» **Task description**
Using the records below, write out the line with "734x595 pixels. Task: Open" and each line after it through the final one, exactly, and only those.

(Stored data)
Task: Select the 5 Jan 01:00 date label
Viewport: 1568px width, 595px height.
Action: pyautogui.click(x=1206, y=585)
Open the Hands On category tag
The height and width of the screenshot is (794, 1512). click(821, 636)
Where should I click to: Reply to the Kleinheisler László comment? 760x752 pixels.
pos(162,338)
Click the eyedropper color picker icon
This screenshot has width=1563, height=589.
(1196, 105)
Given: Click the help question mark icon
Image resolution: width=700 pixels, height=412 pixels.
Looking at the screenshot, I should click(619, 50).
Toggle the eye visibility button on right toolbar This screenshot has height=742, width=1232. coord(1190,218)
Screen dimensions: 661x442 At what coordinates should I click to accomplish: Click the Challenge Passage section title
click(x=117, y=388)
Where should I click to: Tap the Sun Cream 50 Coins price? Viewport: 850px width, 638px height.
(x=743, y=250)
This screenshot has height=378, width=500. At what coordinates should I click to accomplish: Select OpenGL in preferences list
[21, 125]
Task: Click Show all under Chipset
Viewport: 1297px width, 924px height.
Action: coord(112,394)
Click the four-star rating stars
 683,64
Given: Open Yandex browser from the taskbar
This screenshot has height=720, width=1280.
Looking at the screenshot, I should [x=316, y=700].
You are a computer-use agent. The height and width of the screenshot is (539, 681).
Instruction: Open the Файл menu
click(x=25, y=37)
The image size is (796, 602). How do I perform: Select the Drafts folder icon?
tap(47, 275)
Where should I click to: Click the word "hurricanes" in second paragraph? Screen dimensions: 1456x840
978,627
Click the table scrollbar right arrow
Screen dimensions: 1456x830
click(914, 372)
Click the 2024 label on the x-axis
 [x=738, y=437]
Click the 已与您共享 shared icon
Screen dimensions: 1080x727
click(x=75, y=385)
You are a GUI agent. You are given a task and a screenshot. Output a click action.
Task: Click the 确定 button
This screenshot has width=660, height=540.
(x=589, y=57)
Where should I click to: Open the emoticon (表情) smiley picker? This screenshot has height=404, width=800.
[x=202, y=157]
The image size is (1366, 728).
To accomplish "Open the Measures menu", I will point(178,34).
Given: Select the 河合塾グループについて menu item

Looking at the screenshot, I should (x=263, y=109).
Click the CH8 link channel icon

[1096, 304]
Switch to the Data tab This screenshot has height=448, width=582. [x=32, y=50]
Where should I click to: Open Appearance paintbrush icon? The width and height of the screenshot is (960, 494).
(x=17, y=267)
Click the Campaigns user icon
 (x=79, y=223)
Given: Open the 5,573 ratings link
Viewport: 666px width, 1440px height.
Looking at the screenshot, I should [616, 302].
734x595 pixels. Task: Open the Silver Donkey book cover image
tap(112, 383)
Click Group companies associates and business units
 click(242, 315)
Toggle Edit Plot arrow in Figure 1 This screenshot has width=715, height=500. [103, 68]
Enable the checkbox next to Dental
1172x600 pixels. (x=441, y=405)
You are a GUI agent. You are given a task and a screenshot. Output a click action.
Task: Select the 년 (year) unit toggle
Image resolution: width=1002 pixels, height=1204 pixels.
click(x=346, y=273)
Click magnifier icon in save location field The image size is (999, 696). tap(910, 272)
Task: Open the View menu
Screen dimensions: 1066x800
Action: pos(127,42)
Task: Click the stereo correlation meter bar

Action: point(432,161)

» **Written response**
734x595 pixels. Task: Open the Silver Donkey book cover image
tap(112, 383)
Click Group companies associates and business units
 click(242, 315)
Toggle Edit Plot arrow in Figure 1 This screenshot has width=715, height=500. [103, 68]
Enable the checkbox next to Dental
1172x600 pixels. (x=441, y=405)
You are a GUI agent. You are given a task and a screenshot. Output a click action.
Task: Select the 년 (year) unit toggle
Image resolution: width=1002 pixels, height=1204 pixels.
click(x=346, y=273)
Click magnifier icon in save location field The image size is (999, 696). tap(910, 272)
Task: Open the View menu
Screen dimensions: 1066x800
Action: pos(127,42)
Task: Click the stereo correlation meter bar

Action: point(432,161)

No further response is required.